下焦精蔵 第二十一節 胎向母




母胎内にある児は、母の背に向かって相対しているものです。俗に、児は母と同じく腹の方に向かって位置し、内にあって母の乳房を咥えて乳汁を飲むと言われているのは誤りです。

乳汁は水穀の液です。もし母の腹で乳液を吸うようなことがあるならば、その子は母の腹の中で二便をすることになります。もし二便をしているなら、母の水道にその子の大便も混じって出てこなければなりません、けれども古今これまで母の水道に子の大便が漏れているということを聞いたことはありません。この論は非常な誤りです。子が産まれ出た後は、すぐに黒便をして糞のようなものを出します。俗に言うカニババです。これは母の腹で飲食したものが出ているわけではなく、胎育されている〔訳注:母胎の中で養育されている〕十月の間に蓄った、臓腑の中の穢濁を下し出したものであって、飲食をしてできた大便ではありません。

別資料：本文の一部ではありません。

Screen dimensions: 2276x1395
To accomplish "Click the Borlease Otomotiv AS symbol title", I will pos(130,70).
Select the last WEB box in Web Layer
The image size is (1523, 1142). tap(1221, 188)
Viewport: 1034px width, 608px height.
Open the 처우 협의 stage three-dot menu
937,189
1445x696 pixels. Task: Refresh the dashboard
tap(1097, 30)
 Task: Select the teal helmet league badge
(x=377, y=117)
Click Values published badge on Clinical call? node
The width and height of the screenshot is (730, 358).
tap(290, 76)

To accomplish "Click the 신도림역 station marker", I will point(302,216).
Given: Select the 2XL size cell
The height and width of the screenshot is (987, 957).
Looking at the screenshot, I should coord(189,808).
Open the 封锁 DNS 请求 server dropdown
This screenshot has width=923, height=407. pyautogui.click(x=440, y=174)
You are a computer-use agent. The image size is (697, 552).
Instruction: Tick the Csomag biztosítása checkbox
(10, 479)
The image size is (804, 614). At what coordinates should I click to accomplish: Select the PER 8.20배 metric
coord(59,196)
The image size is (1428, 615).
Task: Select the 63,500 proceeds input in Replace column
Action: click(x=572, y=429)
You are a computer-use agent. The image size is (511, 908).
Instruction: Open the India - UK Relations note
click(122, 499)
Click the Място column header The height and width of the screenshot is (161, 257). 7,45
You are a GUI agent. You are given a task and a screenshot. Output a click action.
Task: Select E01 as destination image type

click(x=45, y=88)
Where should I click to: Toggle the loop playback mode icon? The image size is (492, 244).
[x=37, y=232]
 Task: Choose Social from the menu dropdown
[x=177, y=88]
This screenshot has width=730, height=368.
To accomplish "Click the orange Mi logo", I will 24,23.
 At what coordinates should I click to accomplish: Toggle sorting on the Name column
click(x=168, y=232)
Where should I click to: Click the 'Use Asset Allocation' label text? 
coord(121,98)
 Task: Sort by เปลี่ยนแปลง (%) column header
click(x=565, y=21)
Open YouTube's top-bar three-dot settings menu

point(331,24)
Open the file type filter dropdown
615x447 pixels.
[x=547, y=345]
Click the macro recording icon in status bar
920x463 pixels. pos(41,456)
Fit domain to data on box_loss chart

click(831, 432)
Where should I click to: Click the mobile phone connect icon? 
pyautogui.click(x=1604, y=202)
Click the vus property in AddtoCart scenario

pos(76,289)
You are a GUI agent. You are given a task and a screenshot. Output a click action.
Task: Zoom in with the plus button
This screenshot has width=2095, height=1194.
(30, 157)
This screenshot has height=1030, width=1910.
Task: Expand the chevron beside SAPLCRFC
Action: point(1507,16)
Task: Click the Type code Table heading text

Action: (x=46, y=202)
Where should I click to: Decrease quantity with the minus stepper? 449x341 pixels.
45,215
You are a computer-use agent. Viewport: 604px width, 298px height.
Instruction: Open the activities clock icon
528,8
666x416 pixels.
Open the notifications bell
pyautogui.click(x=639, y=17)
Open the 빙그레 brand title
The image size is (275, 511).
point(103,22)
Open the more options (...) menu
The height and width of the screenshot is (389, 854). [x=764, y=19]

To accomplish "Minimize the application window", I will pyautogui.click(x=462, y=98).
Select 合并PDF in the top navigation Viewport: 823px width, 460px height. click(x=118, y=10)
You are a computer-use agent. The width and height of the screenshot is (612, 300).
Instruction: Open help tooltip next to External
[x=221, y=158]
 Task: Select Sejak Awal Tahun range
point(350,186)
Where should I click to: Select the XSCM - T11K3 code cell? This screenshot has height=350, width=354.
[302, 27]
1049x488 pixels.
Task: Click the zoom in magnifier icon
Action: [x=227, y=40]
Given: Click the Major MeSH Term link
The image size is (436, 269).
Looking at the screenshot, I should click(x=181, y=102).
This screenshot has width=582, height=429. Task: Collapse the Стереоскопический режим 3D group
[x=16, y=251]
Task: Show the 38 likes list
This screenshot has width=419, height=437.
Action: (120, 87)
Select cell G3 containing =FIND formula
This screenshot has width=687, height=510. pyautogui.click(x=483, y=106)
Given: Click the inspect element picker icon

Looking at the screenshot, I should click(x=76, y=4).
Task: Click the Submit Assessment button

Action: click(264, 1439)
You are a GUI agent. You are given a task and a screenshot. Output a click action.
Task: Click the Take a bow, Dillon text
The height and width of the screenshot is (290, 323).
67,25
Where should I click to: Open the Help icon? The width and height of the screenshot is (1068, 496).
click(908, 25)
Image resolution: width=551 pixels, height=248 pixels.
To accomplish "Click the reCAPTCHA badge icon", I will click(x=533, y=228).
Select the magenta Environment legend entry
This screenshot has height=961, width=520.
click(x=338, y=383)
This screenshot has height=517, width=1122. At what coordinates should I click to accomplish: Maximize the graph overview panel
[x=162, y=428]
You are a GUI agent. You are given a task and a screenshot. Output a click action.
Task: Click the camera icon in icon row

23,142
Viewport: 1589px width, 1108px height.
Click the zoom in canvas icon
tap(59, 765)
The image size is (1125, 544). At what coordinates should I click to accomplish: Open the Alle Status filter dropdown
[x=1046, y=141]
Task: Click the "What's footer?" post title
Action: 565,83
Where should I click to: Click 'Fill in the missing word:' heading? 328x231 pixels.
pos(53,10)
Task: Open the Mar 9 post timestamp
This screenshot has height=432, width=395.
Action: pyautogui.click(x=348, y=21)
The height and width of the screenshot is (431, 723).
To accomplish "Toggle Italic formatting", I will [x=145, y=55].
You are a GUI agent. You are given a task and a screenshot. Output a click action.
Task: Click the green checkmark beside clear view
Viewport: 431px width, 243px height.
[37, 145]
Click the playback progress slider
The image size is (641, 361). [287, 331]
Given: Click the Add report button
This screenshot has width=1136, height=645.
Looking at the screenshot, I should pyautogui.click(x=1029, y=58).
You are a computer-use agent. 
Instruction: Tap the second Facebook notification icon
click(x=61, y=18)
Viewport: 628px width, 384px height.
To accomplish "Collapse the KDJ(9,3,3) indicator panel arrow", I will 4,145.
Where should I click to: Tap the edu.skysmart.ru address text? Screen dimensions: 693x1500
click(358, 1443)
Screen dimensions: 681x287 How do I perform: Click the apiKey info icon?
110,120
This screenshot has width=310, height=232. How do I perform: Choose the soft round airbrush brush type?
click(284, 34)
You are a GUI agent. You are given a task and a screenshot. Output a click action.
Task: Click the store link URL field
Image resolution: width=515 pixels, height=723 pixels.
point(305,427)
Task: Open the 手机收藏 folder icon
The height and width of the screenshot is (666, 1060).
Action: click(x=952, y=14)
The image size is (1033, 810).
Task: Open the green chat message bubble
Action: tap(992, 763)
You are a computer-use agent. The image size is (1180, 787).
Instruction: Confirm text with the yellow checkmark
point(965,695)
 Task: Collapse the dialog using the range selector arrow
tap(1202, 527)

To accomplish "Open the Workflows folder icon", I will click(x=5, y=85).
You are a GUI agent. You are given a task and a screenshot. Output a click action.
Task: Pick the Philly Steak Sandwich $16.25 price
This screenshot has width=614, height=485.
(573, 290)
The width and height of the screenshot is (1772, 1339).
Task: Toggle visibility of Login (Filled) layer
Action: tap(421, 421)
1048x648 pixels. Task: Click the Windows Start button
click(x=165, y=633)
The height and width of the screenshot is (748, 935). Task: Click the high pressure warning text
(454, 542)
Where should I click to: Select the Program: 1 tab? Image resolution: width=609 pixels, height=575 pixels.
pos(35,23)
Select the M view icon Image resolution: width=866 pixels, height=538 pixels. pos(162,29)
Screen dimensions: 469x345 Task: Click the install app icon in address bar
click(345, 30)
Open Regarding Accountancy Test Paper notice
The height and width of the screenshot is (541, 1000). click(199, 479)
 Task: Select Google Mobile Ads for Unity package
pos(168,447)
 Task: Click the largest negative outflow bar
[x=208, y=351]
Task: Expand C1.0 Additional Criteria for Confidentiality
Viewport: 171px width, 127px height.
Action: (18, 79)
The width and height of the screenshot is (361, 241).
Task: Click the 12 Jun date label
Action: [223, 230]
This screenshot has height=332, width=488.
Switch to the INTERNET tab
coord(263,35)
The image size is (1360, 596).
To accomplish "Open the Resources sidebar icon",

であれば、胎孕中(たいようちゅう)〔訳注:たいようちゅう:母胎の中で養育されている間〕はどうやってその児は養育されているのでしょうか。ただ母の血気水穀の精によって、臍帯を通じて養われているのです。たとえば瓜が蔓で養われているようなものです。根と瓜との間は遠く離れていますけれども、細い蔓を伝わって養われています。その精力が通いさえすれば養われるわけです。植物は無情ですから、その果実を養う際に蔓で隔てられていても育てることができます。人は万物の霊であり有情の最たるものですけれども、胎中の十月の間は無情で草木と異なることはありません。ですから臍帯で精力を外から通じさせてこれを養っているわけです。

産後は九竅が自然に開いて有情の人となるため、乳哺飲食して内からこれを養います。内から養うと、二便が必ず出るものです。児が胎孕中に乳を吸わないことはこのことからも明らかです。

また(はら)んで九十月に至ると、児の身体がしっかり具わってきますので、母の腹においてその児が啼くことがあるようだといわれます。けれども、これもまた右の弁と同じく、出産されていない間は無情であり、植物のようなものです。もしそれが啼くほどに心を発するようになっているのであれば、必ず出産すべきであることは、疑問の余地がありません。